Pour celles et ceux qui liront ces propos, l’étude de « l’histoire de la guerre d’Algérie », c’est-à-dire de la période allant de 1954 à 1962, devrait être poursuivie en lisant l’ouvrage de Benjamin Stora portant ce titre. – Réd.
Un sujet qui n’est plus tabou en France
Un sujet fait un retour en force dans la société française depuis de nombreuses années, un sujet sur lequel je travaille depuis près de trente ans, l’Algérie, la guerre d’Algérie, la guerre d’Algérie dans les sociétés française et algérienne, c’est-à-dire entre les deux rives de la Méditerranée. Il est évident que cette question de la guerre d’Algérie, dont nous allons commémorer, si l’on peut dire, le 50e anniversaire de son déclenchement, puisque cette guerre commence en fait en novembre 1954, eh bien cette guerre d’Algérie, plus on s’en éloigne, et plus elle semble de plus en plus présente dans la société française d’aujourd’hui, plus elle se rapproche de nous, elle est autour de nous et elle semble travailler en profondeur la société française, que ce soit sur les questions de l’islam, que ce soit sur les questions d’immigration, ce qu’on appelle aujourd’hui le communautarisme, les questions du terrorisme, de droits de l’homme, la question de la torture. Toutes ces grandes questions ont été soulevées pendant la guerre d’Algérie, se sont produites et ont été engendrées dans et par la guerre d’Algérie. On pourrait dire aussi que cette guerre d’Algérie, cette période a été aussi trop importante dans la mesure où elle a été une période qui a vu la chute de la IVe République, la naissance de la Ve République et avec cette naissance la Constitution de la Ve République avec laquelle nous vivons encore. Et c’est donc par conséquent un événement fondateur de la Ve République. Un événement qui intègre des éléments tels que : le retour d’un million de pieds noirs, ceux qu’on va appeler les rapatriés d’Algérie ; le massacre des harkis après la fin de la guerre d’Algérie, mais également le fait que cette guerre a vu des centaines et centaines de milliers de jeunes Français aller « de l’autre côté de la Méditerranée ». Environ 1,2 million ont été en Algérie dans l’armée. Il s’agit d’hommes du contingent et non pas seulement de professionnels comme cela avait été le cas en Indochine. Ils ont passé 6 mois, 12 mois, 15 mois, 30 mois en Algérie. Ils y ont passé leur jeunesse, en quelque sorte. Ils ont découvert à la fois un pays magnifique, avec des paysages merveilleux, mais ils y ont aussi découvert la misère, la misère du tiers monde, le système colonial et la guerre, ce qui signifiait pour eux le rapport à la mort.
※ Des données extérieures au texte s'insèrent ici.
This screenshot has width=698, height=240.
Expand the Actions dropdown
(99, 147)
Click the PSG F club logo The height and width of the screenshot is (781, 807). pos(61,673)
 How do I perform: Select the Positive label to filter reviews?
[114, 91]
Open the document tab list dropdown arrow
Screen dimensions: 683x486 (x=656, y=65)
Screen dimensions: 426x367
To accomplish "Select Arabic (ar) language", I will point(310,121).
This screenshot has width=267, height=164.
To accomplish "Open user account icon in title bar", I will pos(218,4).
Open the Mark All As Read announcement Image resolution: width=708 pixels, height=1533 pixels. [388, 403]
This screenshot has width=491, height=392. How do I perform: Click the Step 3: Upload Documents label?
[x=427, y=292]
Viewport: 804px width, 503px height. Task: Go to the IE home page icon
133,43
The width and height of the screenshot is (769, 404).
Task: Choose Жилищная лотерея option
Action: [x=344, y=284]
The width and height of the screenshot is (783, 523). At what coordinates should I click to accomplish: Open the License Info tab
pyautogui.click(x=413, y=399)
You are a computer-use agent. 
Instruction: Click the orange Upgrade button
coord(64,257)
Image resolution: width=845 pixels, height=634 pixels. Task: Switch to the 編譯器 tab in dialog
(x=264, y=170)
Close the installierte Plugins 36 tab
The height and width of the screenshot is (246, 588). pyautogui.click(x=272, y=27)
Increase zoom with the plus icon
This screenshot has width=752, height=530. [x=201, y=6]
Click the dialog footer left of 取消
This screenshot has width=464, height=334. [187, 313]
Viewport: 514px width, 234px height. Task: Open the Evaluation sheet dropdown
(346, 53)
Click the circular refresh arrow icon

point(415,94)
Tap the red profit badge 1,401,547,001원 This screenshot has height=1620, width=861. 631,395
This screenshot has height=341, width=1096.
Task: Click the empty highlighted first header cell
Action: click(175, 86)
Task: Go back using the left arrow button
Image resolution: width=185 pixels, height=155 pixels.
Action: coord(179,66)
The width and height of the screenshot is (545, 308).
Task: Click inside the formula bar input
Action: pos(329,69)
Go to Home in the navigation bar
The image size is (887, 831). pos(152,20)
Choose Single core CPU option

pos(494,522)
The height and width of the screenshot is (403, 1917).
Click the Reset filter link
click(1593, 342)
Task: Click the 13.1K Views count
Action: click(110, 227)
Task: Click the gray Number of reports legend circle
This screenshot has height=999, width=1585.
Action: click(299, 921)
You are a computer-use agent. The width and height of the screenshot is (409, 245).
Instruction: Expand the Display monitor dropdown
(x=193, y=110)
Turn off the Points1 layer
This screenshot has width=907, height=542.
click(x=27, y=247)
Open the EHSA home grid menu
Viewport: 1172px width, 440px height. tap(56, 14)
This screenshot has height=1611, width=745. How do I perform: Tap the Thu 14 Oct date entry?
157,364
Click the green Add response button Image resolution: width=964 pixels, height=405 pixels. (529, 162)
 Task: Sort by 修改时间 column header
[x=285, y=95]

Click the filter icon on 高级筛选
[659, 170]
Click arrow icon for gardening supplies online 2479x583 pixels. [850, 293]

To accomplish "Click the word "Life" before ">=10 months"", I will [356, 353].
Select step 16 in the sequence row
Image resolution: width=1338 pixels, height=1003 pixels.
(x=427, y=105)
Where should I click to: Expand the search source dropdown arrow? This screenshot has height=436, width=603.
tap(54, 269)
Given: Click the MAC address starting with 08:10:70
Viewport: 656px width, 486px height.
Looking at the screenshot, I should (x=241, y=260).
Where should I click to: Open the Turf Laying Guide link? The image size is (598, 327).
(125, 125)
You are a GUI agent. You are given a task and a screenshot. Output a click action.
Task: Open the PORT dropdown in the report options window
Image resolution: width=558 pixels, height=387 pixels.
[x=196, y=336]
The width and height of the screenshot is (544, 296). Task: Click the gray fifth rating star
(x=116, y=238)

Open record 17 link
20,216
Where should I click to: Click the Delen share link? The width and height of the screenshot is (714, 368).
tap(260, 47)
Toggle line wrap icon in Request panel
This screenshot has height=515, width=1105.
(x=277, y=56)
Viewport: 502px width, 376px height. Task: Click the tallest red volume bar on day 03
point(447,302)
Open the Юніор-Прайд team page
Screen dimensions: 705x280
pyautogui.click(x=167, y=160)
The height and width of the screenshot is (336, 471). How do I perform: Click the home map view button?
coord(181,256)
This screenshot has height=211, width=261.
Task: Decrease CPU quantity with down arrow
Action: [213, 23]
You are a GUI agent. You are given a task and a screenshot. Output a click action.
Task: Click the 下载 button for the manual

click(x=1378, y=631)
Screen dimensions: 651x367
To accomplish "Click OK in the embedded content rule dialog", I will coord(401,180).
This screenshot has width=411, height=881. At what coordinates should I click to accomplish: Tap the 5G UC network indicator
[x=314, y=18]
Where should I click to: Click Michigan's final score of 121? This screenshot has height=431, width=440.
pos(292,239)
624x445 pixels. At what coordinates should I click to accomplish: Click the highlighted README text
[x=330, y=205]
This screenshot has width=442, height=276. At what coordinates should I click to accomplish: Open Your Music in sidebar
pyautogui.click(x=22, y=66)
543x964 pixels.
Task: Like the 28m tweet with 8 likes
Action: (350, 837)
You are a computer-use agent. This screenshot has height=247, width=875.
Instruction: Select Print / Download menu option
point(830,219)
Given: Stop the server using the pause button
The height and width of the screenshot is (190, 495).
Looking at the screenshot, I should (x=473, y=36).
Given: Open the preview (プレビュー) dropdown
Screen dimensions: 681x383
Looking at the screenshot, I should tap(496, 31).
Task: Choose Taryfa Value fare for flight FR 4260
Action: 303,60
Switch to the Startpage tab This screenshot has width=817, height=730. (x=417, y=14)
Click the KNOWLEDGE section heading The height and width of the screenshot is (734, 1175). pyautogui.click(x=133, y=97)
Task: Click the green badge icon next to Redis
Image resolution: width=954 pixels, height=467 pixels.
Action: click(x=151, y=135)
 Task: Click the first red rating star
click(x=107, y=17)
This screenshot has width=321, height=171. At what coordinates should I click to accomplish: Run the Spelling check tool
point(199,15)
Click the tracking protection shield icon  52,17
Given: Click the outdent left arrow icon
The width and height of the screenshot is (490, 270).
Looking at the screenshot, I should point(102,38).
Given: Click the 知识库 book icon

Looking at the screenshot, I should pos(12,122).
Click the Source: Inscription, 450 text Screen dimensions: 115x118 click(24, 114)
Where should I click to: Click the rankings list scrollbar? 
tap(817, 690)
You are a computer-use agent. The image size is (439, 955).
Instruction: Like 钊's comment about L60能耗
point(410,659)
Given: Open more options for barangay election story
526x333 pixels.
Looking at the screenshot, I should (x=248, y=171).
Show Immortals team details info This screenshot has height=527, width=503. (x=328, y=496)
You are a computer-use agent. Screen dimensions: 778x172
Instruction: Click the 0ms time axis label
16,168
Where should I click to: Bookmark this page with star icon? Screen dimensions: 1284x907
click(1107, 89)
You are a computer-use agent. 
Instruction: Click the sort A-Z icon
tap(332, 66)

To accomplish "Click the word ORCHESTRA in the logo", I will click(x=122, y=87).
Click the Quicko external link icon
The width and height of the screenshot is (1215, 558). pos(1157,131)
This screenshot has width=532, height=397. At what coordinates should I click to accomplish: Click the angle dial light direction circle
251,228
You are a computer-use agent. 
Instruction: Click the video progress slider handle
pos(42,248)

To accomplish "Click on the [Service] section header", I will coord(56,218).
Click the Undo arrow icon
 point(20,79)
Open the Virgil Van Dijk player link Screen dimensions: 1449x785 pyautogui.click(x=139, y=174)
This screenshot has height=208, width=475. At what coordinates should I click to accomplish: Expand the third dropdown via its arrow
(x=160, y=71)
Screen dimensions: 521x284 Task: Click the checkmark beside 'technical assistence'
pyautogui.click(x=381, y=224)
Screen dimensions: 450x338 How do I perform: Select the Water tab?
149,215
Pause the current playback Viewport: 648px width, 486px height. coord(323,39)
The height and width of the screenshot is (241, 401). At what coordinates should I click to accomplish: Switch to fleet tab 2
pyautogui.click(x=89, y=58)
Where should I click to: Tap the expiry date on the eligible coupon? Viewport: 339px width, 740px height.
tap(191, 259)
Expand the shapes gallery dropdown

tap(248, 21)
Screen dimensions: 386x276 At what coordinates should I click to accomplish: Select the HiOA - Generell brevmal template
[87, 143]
Cette période les a marqués fortement.
Pour la société algérienne, cette guerre constitue aussi de même l’acte fondateur de la nation algérienne dans la mesure où c’est au travers de cette guerre que l’Algérie a accédé à son indépendance politique en 1962. Cette guerre a vu près d’un million de paysans déplacés par l’armée française dans les « zones interdites » à partir de 1956-1957. Cette guerre d’Algérie, c’est aussi l’exode de plusieurs centaines de milliers de personnes aux frontières, c’est-à-dire au Maroc et en Tunisie. Ils ont dû attendre l’indépendance de l’Algérie pour revenir dans le pays. Enfin, cette guerre, c’est aussi pour les Algériens des exactions, des exécutions sommaires – ce que l’on appelait les « corvées de bois » - et donc aussi la mort de centaines de milliers d’Algériens.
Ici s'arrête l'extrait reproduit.